I’m sitting here with my heart in my throat. It’s been there for days. I keep reminding myself to just breathe in, breathe out, breathe in, breathe out.
Life has been so stressful this past month. There have been doctor’s appointments every week. There were evaluations. There were people telling me what my children can and can’t do. There were IEP meetings. There were medical appointments. There was work-related training.
There were walls torn down. Things thrown away. Cleaning. Organizing. Spring.
There were flowers. There was a birthday party for all three of my sweet babies. There was another party for one of my cousins. There was sunshine and warmth. There were wonderful pictures taken.
There was sadness. There was a funeral for a friend, a woman my age who was due to have a child in June. There was bad news. There are still so many prayers being said. There is worry. Constant worry.

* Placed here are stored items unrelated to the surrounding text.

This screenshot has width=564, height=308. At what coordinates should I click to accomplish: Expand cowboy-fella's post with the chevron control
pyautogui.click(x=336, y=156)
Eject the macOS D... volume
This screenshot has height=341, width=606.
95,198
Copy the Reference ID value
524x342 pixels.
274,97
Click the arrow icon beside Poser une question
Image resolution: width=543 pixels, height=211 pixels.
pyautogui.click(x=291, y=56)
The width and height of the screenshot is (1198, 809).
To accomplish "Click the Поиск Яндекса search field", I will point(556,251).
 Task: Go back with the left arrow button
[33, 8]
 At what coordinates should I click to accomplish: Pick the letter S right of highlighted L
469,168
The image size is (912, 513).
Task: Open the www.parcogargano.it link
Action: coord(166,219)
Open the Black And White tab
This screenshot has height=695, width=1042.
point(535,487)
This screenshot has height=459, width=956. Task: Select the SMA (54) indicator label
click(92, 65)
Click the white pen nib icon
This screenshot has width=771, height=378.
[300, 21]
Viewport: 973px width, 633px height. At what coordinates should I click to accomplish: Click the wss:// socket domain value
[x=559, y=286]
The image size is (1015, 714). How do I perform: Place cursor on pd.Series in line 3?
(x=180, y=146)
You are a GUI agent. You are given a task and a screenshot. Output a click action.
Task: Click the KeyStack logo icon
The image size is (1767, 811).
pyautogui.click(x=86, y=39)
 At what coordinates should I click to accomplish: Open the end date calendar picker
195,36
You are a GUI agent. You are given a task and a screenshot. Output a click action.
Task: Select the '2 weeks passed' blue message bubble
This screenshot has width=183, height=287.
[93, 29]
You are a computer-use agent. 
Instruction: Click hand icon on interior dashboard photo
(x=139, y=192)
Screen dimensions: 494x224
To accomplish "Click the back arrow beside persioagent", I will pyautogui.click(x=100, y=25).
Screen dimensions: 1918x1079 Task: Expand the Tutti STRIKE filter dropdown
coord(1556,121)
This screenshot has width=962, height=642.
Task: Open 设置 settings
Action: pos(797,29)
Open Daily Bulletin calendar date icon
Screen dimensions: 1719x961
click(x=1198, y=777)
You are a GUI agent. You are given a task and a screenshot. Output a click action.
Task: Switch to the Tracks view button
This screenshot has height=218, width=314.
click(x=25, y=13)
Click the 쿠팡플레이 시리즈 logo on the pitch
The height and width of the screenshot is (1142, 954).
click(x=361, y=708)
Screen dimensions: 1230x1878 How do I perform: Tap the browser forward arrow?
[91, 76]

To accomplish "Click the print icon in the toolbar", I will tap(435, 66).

There is fear. Abject fear that grips you swiftly in the moments when you let your guard down. There have been tears. The kind that rattle your body and leave you gasping for air for hours after the tears have dried.
There have been moments of pure joy. Unadulterated happiness where I could get my head above water and breathe. Just breathe and smell the sweetness in the air and be thankful for that moment because I know in my heart I needed it.
There has been inspiration. There has been drive. There has been something shoving me, hard, through this month. It has been right behind me like a drill sergeant keeping me looking forward. Fate, but with a bullhorn.
Yet I sit here swallowing something. Holding back a flood of tears. Trying to stop the torrent from getting free because I’m afraid it’ll drown me. I want something to change. I want things to get easier for just a little while. All this hard stuff is too much hard stuff. I need something soft to land on for a short time. I need to pause and just get my bearings and feel a little less like life is swallowing me whole. I need a refresh button.
This weekend I’m doing exactly that. I’m going to pause. I’m going to take some pictures. I’m going to sort a few things out. I’m going to get a few pressing issues out of the way and I’m going to go do something fun. Something that is loud and fast and kinda scary and full of adrenaline and there will be lots of people there and I don’t even care. I’m going to cheer and yell and jump up and down and clasp my hands and wish hard.
Then the next day I’m going to go load things up, carry things around, settle some much needed decision-making, and then I’m going to carry those things home. Not just somewhere where they will sit ignored. They will come home and there will be no more questions.
And when it’s all said and done, on Sunday night, I’m going to fall into bed exhausted but relieved. Refreshed. And this lump that I keep trying to swallow, it’s going to be gone, dammit, because I’m banishing that lump from keeping my voice quiet. This weekend my soul will sing.